◆ Document text:
After considering it more, I think it's likely that other or all your tanks are infested and that's how you got the replay in that tank.

If this is so, then multiple rounds of dewormer is what is required, not just sterilization of the one tank.


----------



## KeyLime (May 4, 2014)

From what I see discussed, levamisole doesn't kill the worms, and they get eaten after they fall out, causing reinfection. You have to vacuum them up pretty quickly as they start falling out, and even so multiple rounds of medication should be done. In a planted tank with gravel, it seems like it would be difficult to eradicate them without a lot of timely vacuuming and many rounds of levamisole.


----------



## John_C (Dec 17, 2007)

*Bleach*

Yes i bleached my other tanks.. they didn't have much in them anyways.. Except the shrimp tanks, but I don't use the same equipment with my shrimp tanks that i do with the fish systems... I did a bigger round of Panacur in my 100 gal, and the one fish that was left with the worm doesn't have it anymore, and is back to it's usual active self again.. SO for anyone that experiences this problem get yourself some Panacur from your vet... !

I;m thikning now that not all is lost, as long as i stick to the medication regime followed by big water changes... I'm wondering though if this stuff kills the eggs as well...

◆ Things to do:
1 - According to KeyLime's post in the aquarium deworming thread, what happens to the worms after they fall out when levamisole is used?
2 - Output the part of the aquarium deworming thread that begins at the words "Yes i bleached" and ends after the words "your vet... !".
The records below are not needed.

◆ Recorded information:
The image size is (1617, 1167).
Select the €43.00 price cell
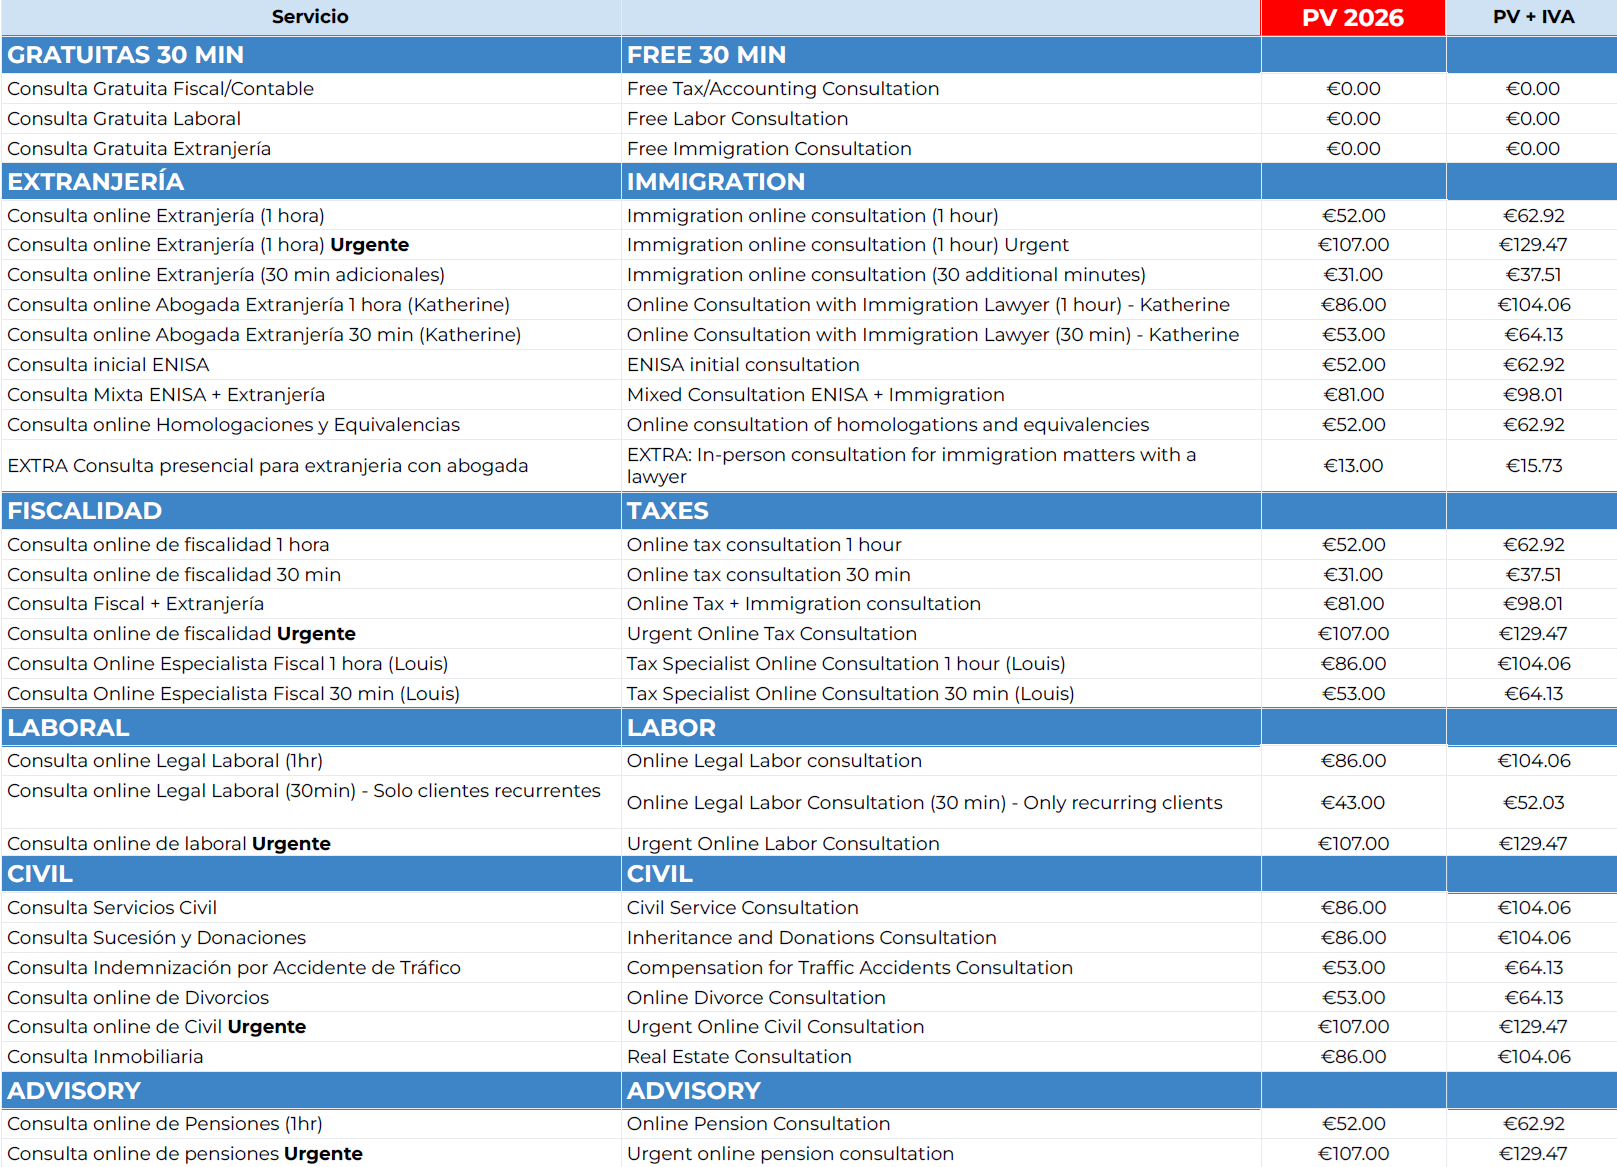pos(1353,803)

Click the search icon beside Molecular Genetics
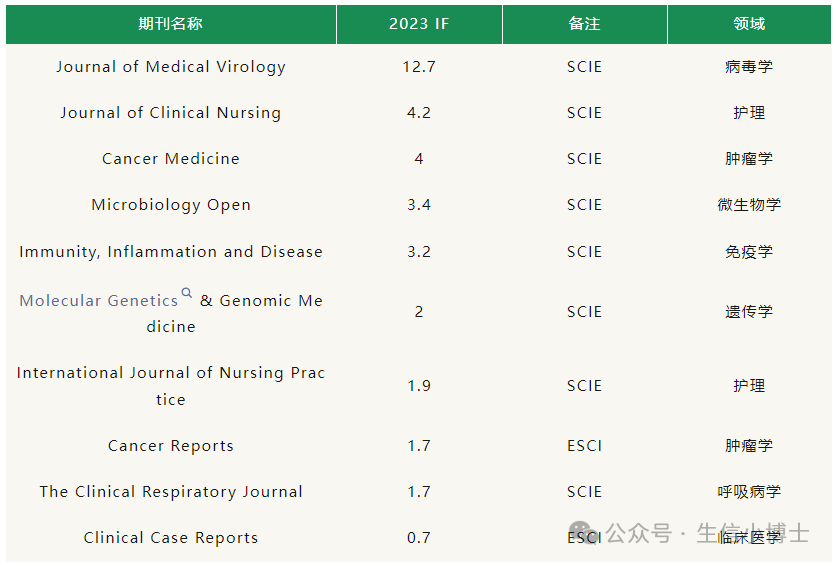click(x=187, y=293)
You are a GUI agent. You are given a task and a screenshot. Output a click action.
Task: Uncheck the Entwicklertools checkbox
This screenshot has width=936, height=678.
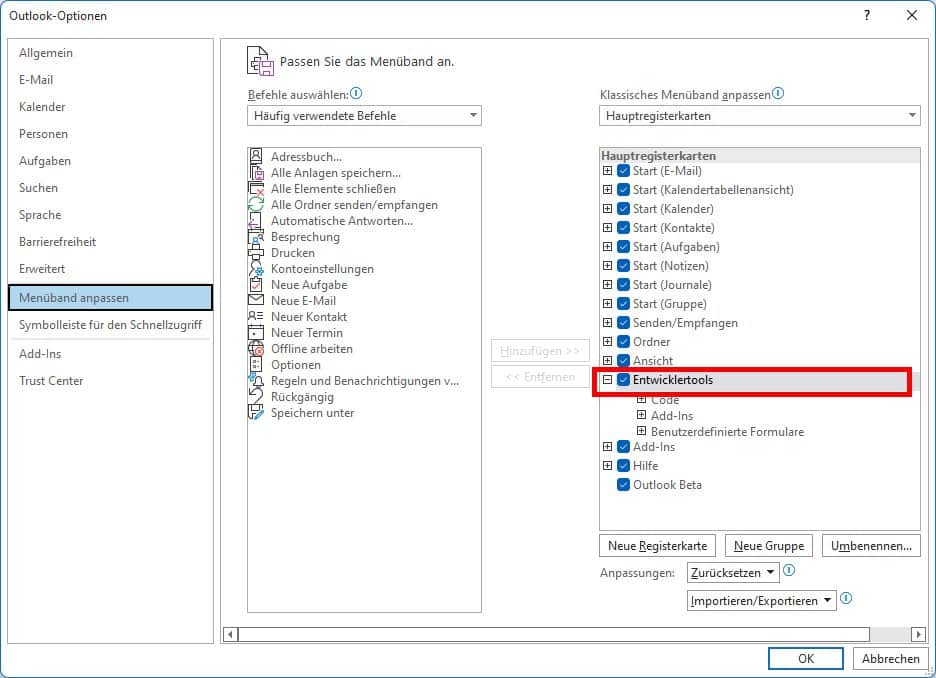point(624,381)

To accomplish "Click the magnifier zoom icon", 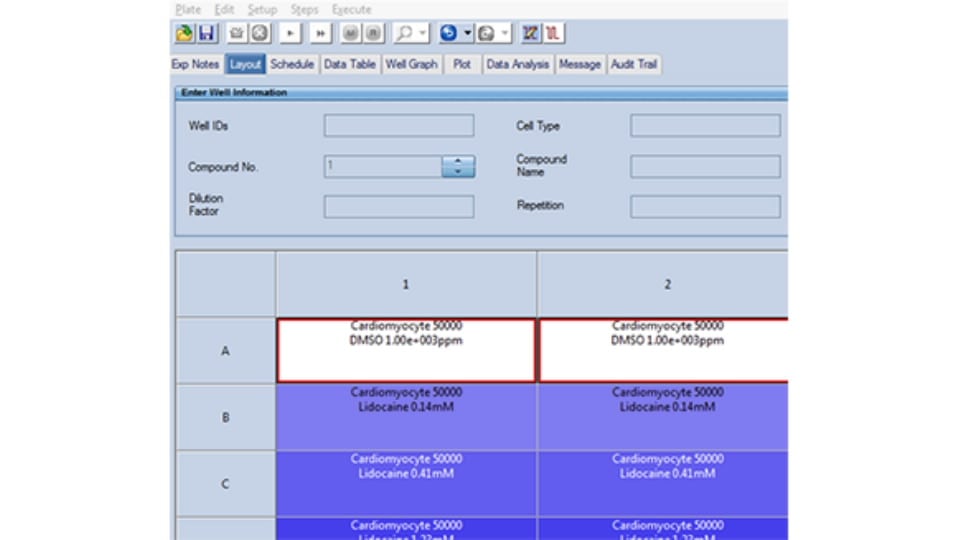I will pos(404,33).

◆ Set of answers:
1 - They get eaten, which causes reinfection.

2 -
Yes i bleached my other tanks.. they didn't have much in them anyways.. Except the shrimp tanks, but I don't use the same equipment with my shrimp tanks that i do with the fish systems... I did a bigger round of Panacur in my 100 gal, and the one fish that was left with the worm doesn't have it anymore, and is back to it's usual active self again.. SO for anyone that experiences this problem get yourself some Panacur from your vet... !